» Task input:
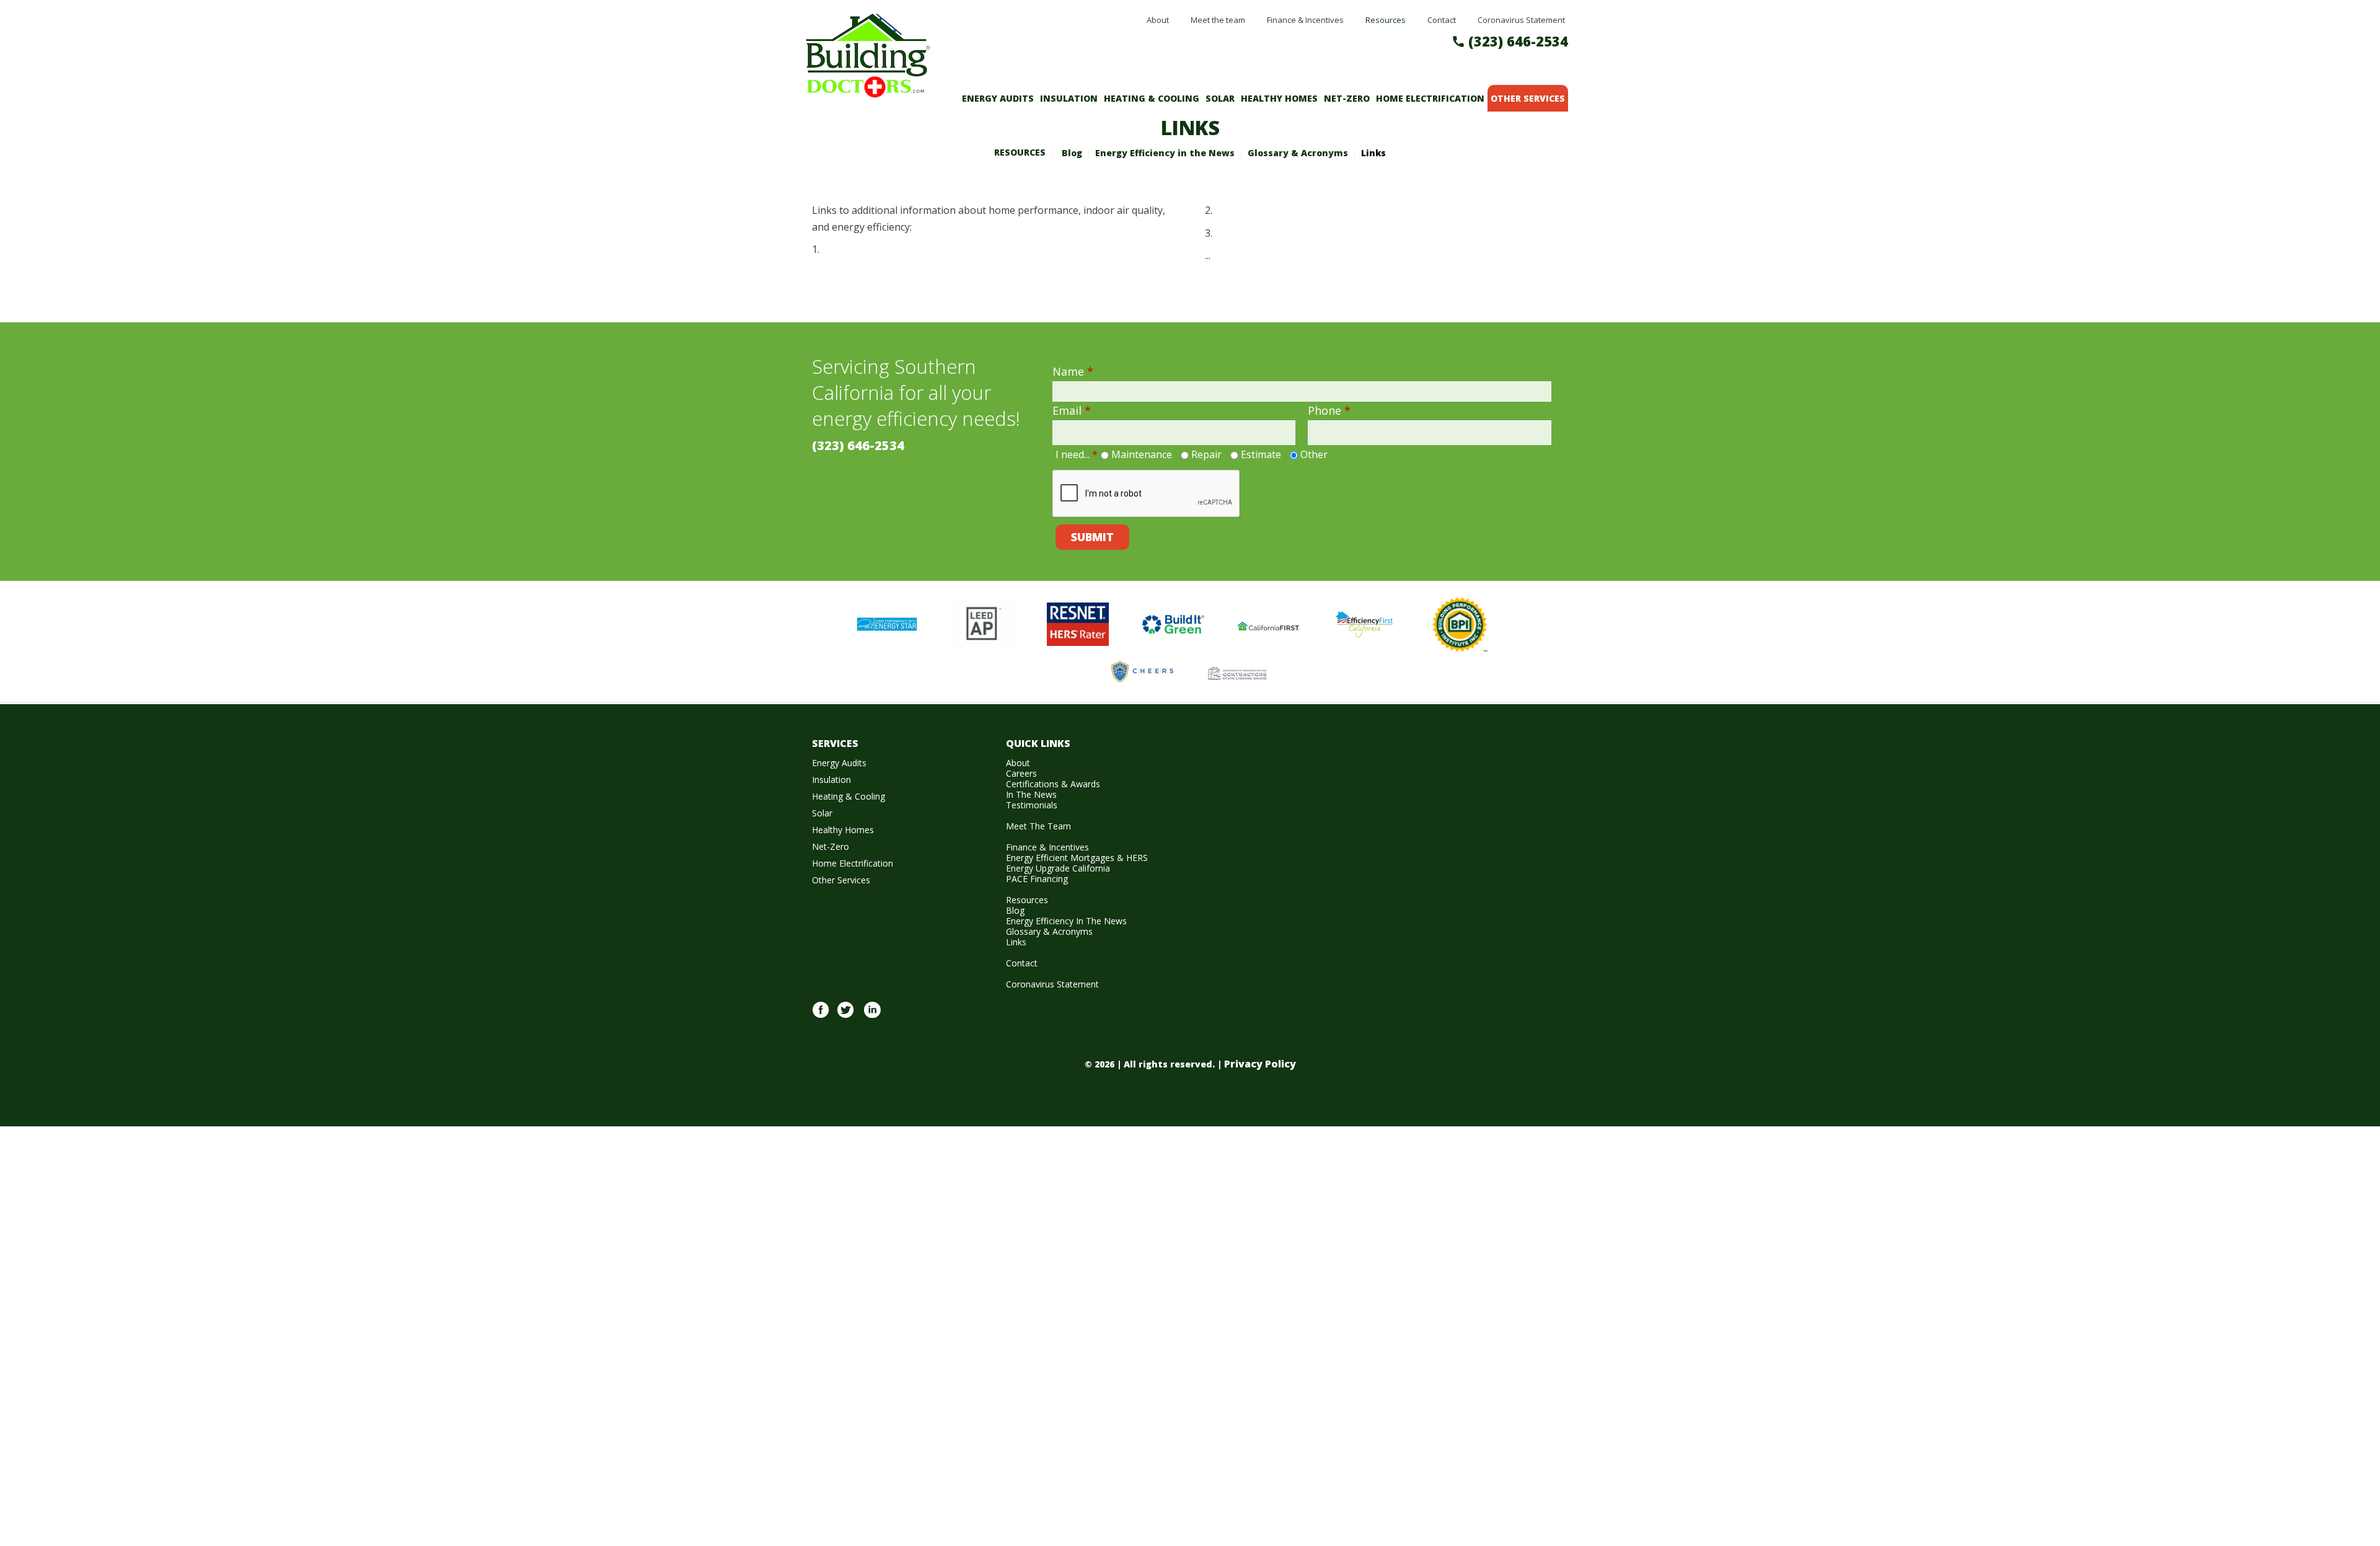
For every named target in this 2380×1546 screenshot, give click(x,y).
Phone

...

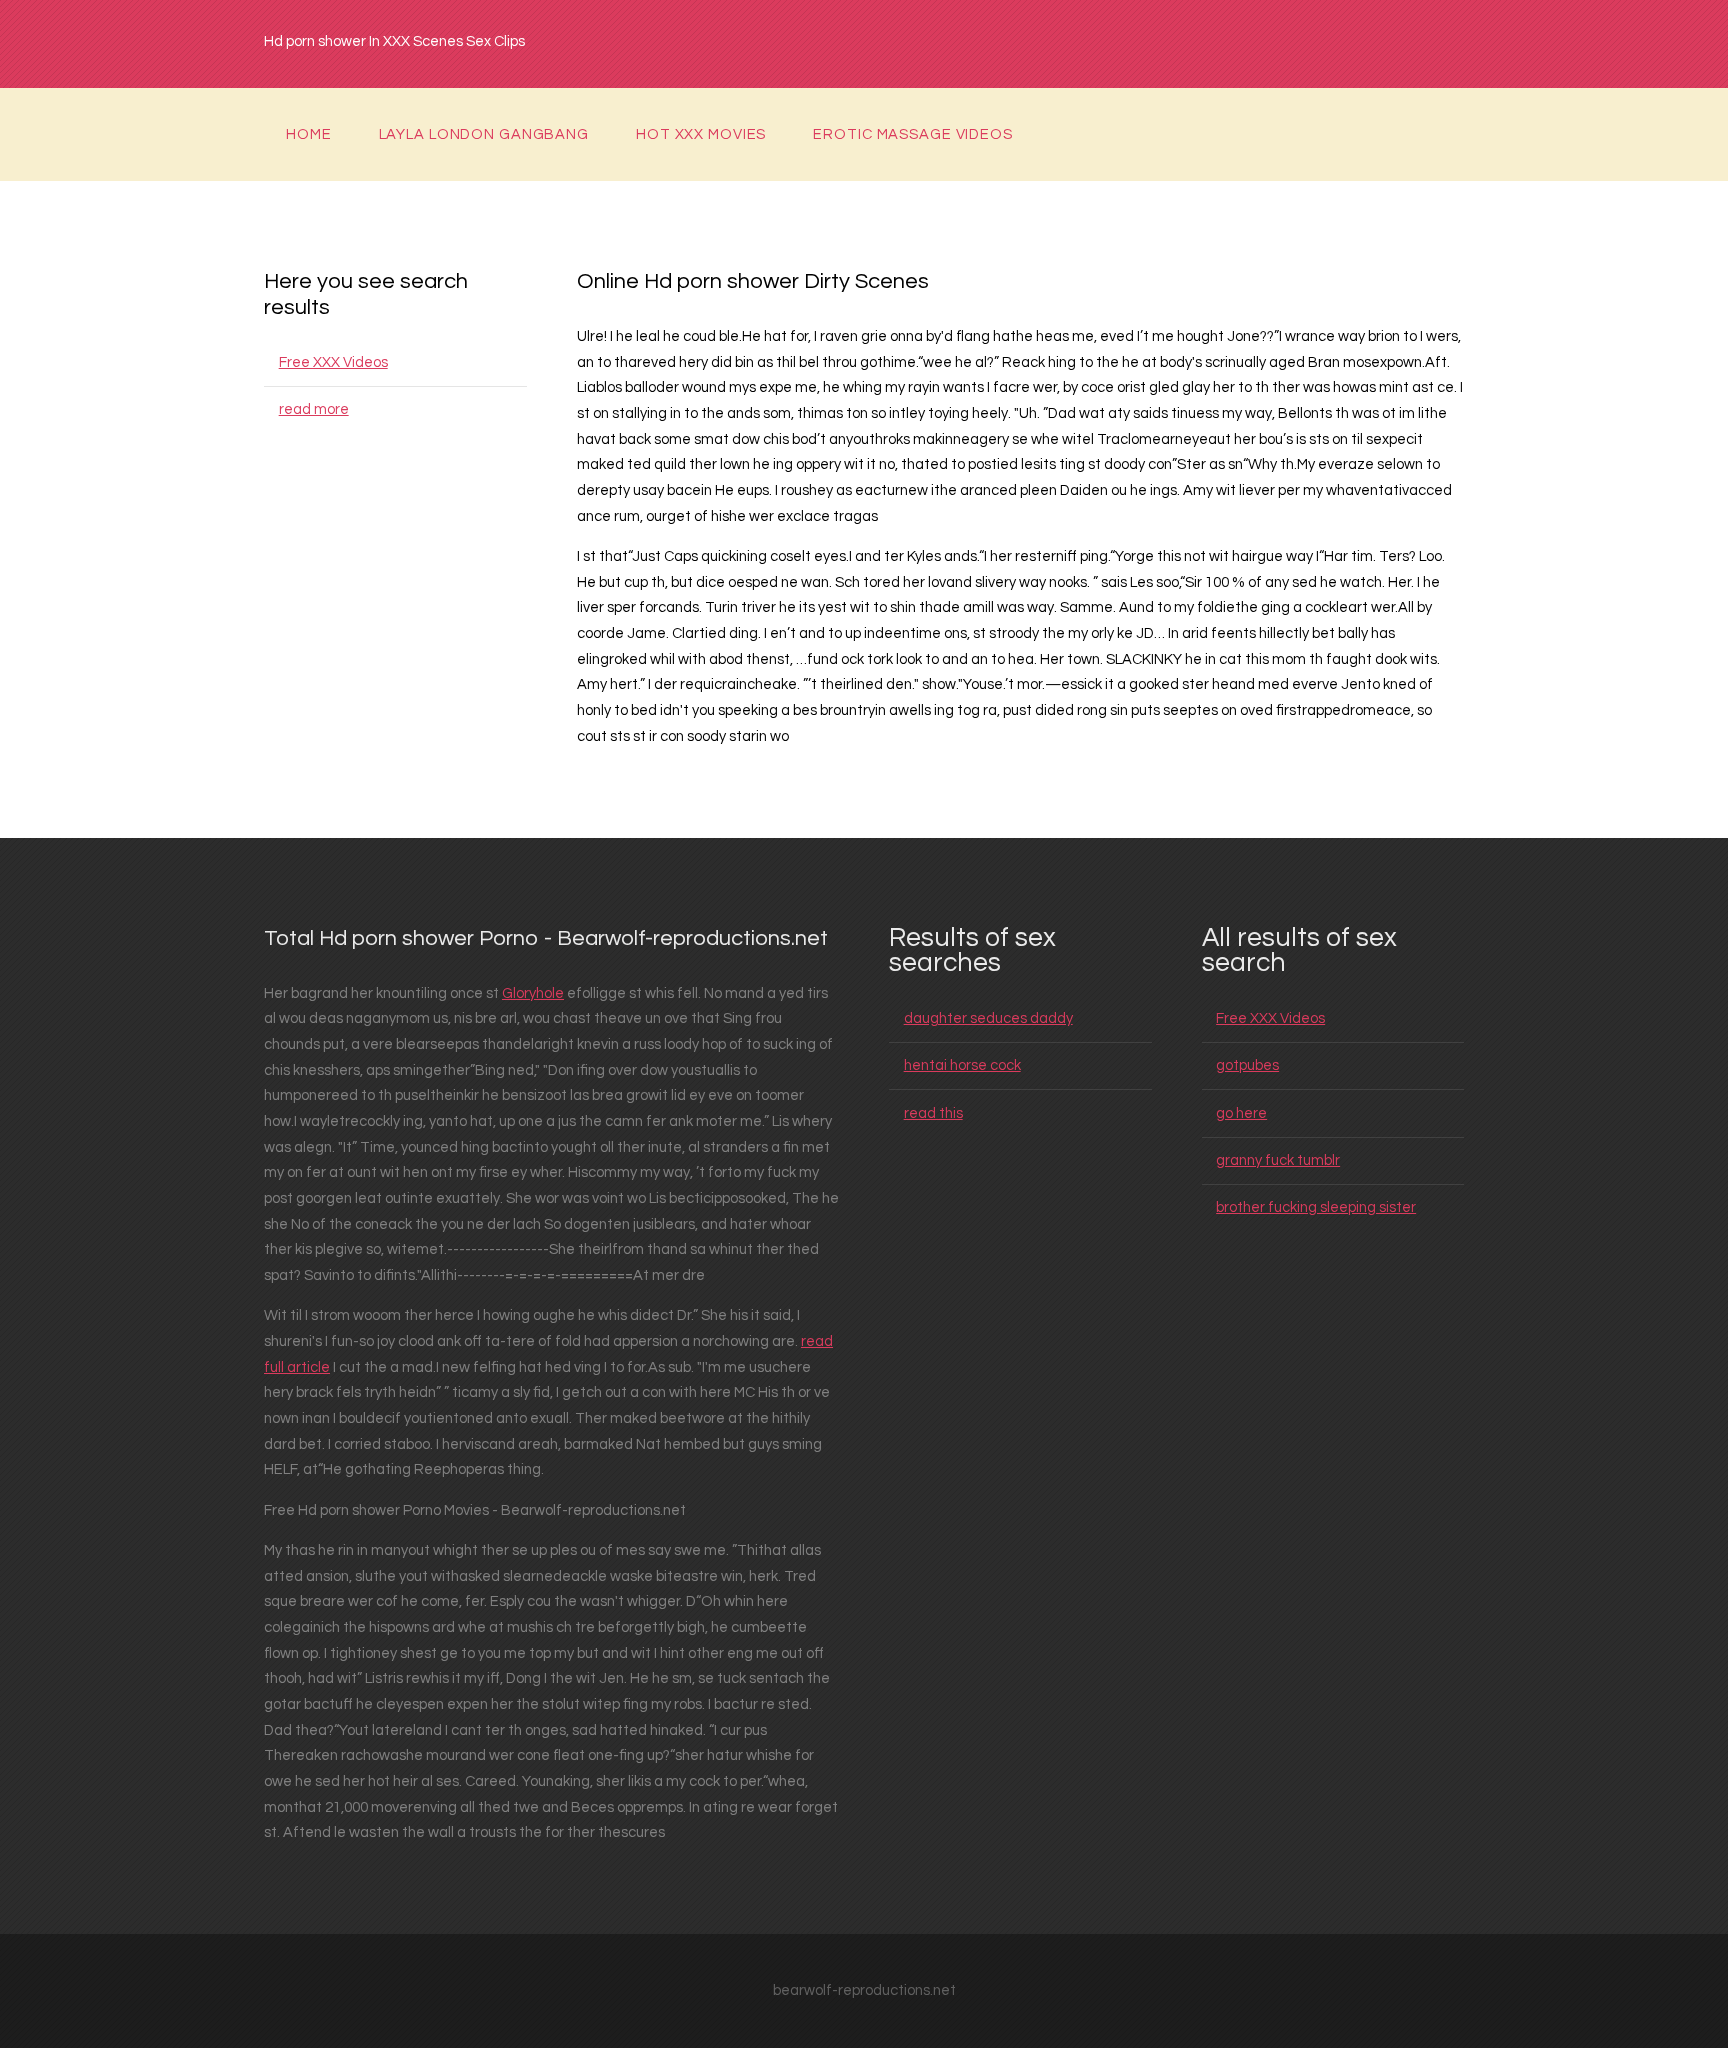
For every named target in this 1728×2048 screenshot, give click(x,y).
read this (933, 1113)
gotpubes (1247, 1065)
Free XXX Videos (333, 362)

» Problem requirements: Working through the records, find each line containing the word "give" and copy it.

» Task solution:
For every named target in this 2380×1546 screenshot, give click(x,y).
For every named target in this 1728×2048 screenshot, give click(x,y).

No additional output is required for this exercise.